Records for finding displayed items
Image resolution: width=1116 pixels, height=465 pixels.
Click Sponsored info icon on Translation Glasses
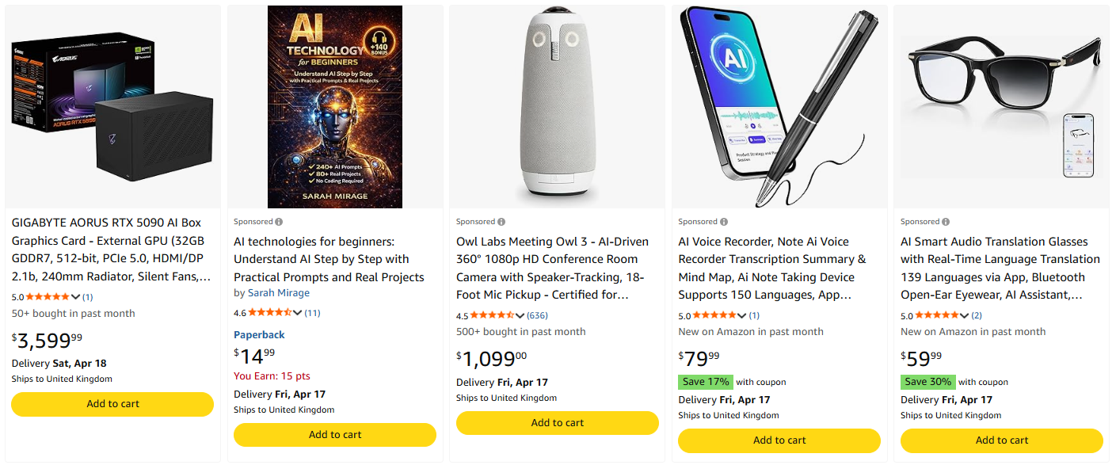[x=946, y=222]
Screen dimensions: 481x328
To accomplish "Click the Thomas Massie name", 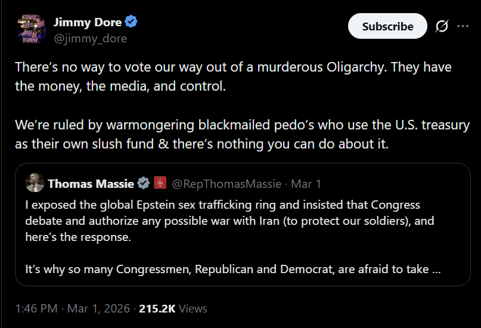I will tap(91, 183).
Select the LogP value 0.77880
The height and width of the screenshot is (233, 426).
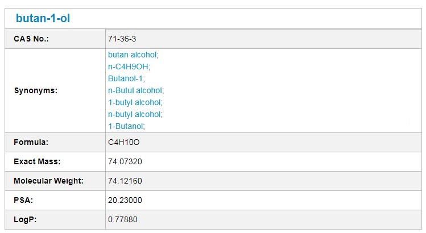pos(123,219)
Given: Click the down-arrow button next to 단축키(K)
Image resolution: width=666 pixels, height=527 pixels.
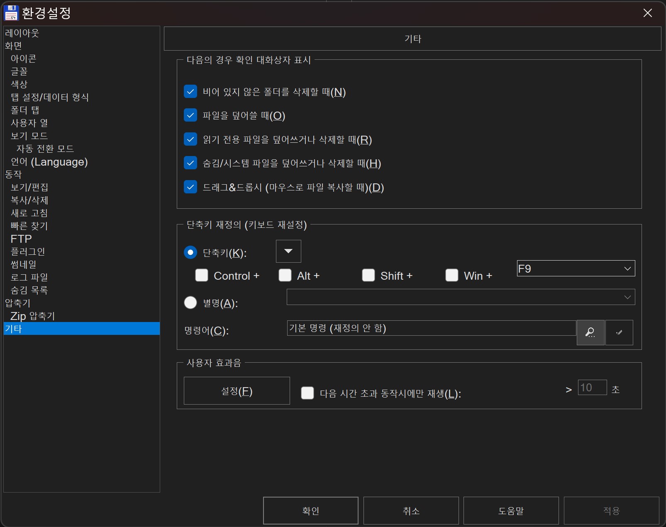Looking at the screenshot, I should [288, 251].
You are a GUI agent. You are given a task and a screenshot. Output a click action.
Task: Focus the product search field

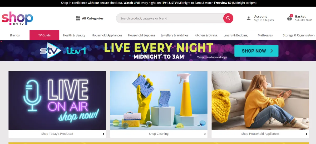170,18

**WHAT TO DO**.
Reproduce the data word for word, starting at the line containing "You are a GUI" and continuing through the end of the data, with the pictures left out.

**EXERCISE RESPONSE**.
You are a GUI agent. You are given a task and a screenshot. Output a click action.
Task: Focus the product search field

170,18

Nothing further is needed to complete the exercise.